== WORK INSTRUCTION ==
Going line by line through the records below, count those containing the word "each", then give only the count.

Stored records
- - - - - - -

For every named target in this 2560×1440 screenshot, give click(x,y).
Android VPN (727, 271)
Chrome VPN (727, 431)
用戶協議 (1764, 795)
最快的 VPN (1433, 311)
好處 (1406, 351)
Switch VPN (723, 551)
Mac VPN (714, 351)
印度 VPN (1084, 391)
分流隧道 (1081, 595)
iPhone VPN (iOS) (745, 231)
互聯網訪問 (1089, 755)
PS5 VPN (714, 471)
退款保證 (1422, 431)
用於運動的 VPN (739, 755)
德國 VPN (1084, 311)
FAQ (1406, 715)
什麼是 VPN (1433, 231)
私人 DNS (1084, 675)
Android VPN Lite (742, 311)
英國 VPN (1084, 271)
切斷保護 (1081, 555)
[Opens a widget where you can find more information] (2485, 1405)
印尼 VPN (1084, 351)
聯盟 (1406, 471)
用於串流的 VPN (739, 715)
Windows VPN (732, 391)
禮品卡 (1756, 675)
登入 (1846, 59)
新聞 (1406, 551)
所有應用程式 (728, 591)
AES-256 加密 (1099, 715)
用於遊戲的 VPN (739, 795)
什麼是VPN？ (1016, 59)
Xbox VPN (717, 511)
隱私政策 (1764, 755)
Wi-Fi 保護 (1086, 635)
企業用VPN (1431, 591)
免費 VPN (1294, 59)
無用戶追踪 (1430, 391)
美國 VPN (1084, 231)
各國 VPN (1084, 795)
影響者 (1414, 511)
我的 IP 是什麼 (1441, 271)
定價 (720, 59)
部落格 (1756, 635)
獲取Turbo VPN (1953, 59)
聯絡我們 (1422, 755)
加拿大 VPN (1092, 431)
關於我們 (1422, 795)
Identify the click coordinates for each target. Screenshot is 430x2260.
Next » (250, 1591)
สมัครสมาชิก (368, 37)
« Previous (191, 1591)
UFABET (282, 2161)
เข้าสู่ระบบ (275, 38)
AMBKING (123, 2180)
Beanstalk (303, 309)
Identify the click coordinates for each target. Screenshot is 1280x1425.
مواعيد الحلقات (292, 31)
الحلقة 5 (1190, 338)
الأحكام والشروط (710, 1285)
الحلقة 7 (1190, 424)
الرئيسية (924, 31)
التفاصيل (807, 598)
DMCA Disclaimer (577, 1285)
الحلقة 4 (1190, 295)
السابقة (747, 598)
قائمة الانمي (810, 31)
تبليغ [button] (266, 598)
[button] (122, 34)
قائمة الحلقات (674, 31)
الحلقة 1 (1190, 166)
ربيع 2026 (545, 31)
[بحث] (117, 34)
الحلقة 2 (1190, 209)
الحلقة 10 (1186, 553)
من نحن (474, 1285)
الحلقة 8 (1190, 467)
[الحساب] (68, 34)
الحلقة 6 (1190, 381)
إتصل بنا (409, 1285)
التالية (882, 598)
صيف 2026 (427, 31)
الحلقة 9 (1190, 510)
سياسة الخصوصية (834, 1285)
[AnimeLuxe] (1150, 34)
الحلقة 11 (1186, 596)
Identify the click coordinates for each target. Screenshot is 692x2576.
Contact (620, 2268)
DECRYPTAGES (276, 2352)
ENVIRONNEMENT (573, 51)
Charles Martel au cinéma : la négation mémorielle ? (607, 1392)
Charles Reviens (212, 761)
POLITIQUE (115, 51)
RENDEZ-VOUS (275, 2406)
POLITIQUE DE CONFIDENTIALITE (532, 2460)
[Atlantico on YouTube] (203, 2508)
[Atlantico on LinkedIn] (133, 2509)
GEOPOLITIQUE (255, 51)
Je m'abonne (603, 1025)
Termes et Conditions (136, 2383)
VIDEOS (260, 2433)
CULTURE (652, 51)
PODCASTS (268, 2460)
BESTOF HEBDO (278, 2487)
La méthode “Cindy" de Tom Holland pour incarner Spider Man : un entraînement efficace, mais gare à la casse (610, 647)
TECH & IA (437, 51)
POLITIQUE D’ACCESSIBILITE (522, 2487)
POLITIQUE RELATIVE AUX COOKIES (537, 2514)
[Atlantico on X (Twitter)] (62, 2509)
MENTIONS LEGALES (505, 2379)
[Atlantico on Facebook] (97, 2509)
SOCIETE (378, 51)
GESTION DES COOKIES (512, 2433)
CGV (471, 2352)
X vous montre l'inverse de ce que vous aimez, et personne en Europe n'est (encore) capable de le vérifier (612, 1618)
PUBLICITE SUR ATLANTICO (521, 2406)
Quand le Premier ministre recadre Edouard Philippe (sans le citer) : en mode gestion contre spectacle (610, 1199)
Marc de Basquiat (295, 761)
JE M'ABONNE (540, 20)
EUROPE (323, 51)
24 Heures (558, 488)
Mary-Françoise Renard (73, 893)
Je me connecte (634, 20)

- - - - - - -

== RESPONSE BELOW ==
3